Tag Archives: media

The Fat Cat in the Red Hat

There was a sharp knock on the heavy oak door, which swung open into the dim evening light of the Oval Office.

‘Mr. President, the PR team is here for the daily update. Mr. President…are you alright down there?’

A flustered-looking face poked out from behind the opulent sofa in the middle of the room. Wayward strands of yellow hair were stuck to the moist brow of President Trump, as he crawled out on all fours and stood up.

‘Lost my fidget spinner,’ he said breathlessly as he dusted himself off.

‘Gone behind the sofa.’

‘I’ll get someone on it right away, sir.’

‘Get the girl from the press office. What’s her name, she’s got really skinny arms, like a child’s arms.’

‘Rosita, sir? I think she has a skeletal condition, I’m not sure if…’

‘Yeah, I knew it was one of those brown ones. Get her up here right away.’

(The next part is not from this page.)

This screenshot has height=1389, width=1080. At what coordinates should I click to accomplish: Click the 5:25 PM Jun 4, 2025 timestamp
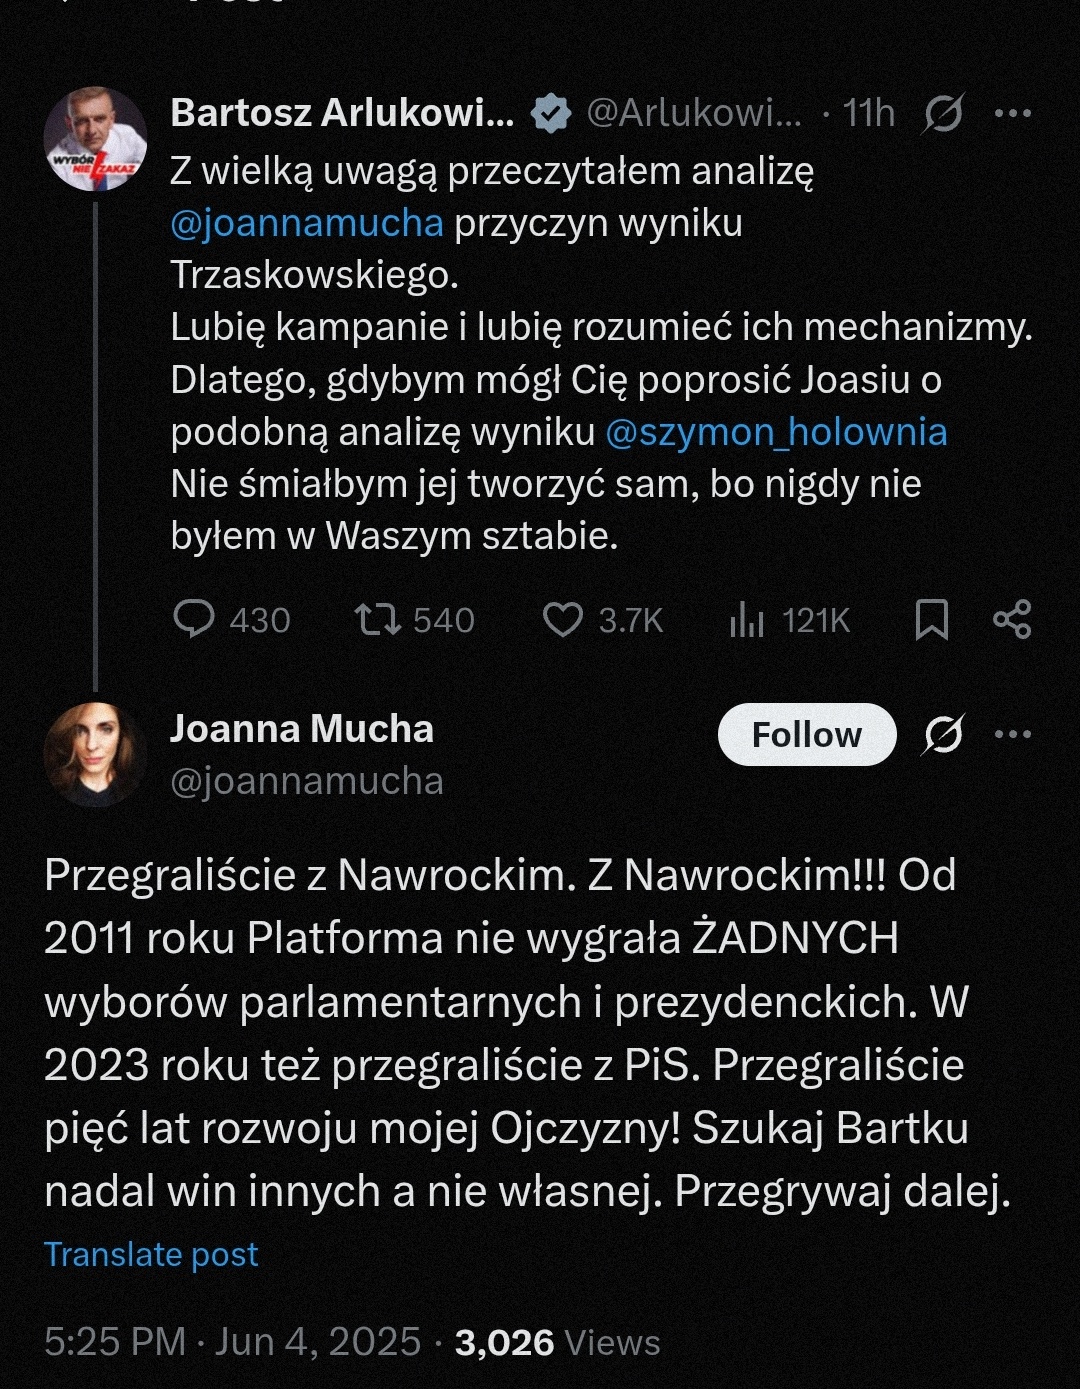pos(232,1342)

‘Yes, sir. Eh, your PR team, sir.’

A group of nervous-looking men shuffled into the room and stood awkwardly at the door.

‘Alright, sit down, let’s do this quickly. I’ve already had two meetings today, it’s crazy in here.’

The men sat down in the chairs around the formidable desk as the President collapsed into his chair.

‘Good evening, Mr. President,’ said one of the men, shuffling some papers in his lap.

‘Yeah, yeah, get on with it. Where did I put that other spinner?’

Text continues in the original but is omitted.